People both live and work in cities. And where they choose to live
shifts where and how they work. Amenities enter as enticements to
bring new residents or tourists to a city. Amenities have thus
become new public concerns for many cities in the US and much of
Northern Europe. Old ways of thinking, old paradigms - such as
"location, location, location" and "land, labour, capital, and
management generate economic development" - are too simple. So is
"human capital drives development". To these earlier questions, we
add: "how do amenities and related consumption attract talented
people, who in turn drive the classic processes which make cities
grow?" This new question is critical for policy makers. Urban
public officials, business, and nonprofit leaders are using
culture, entertainment, and urban amenities to (seek to) enhance
their locations - for present and future residents, tourists,
conventioneers, and shoppers. This volume explores how consumption
and entertainment change cities. But it reverses the "normal"

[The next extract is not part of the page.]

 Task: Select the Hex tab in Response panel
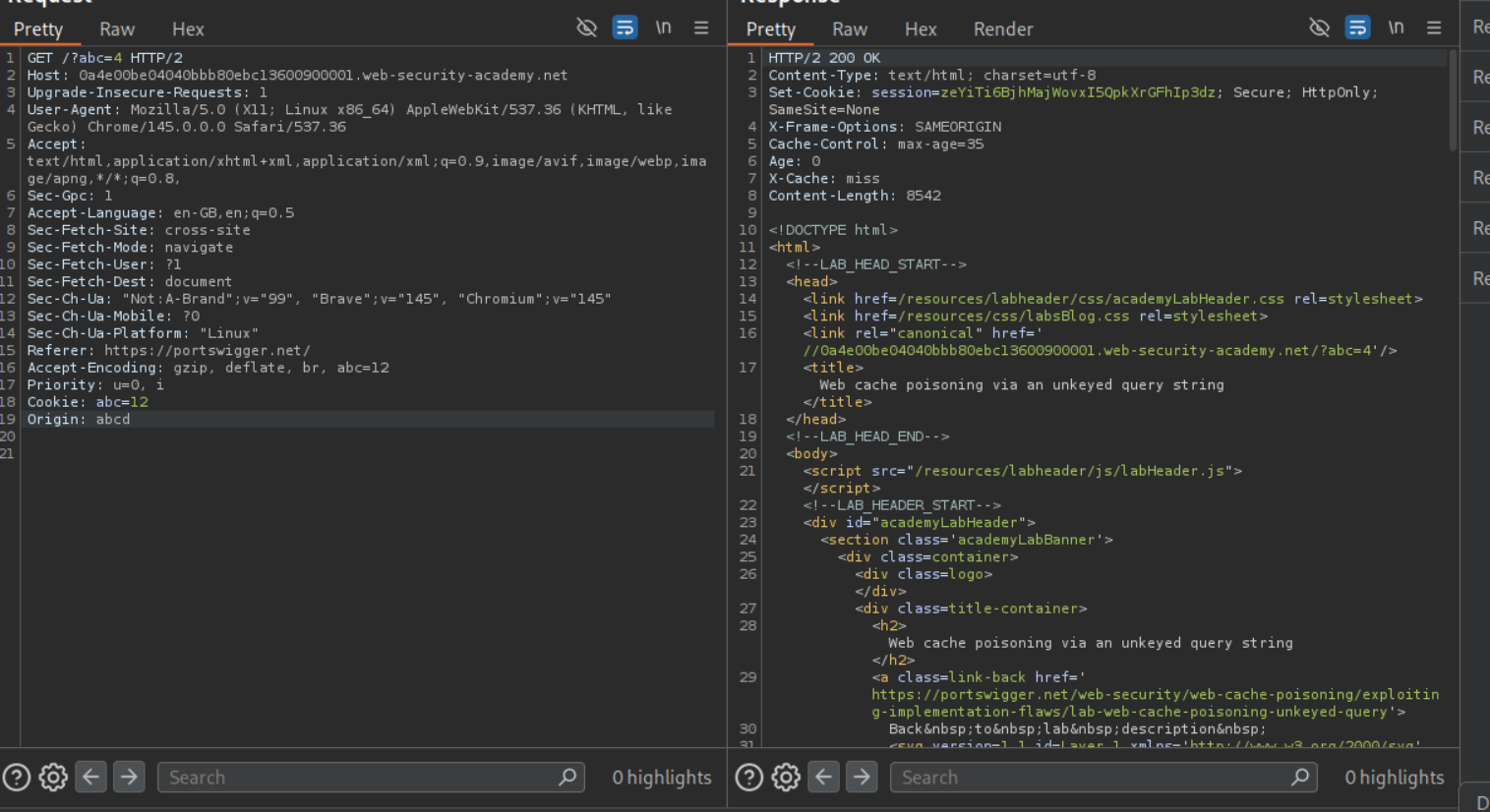(920, 29)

causal process. That is, many chapters analyse how consumption and
entertainment drive urban development, not vice versa. It details
the impacts of opera, used bookstores, brew pubs, bicycle events,
Starbucks' coffee shops, gay residents and other factors on changes
in jobs, population, inventions, and more. It interprets these
processes by showing how they add new insights from economics,
sociology, political science, public policy, and geography.
Considerable evidence is presented about how consumption,
amenities, and culture drive urban policy - by encouraging people
to move to or from different cities and regions. The book also
explores how different amenities attract the innovative persons who
are catalysts in making the modern economy and high tech hum.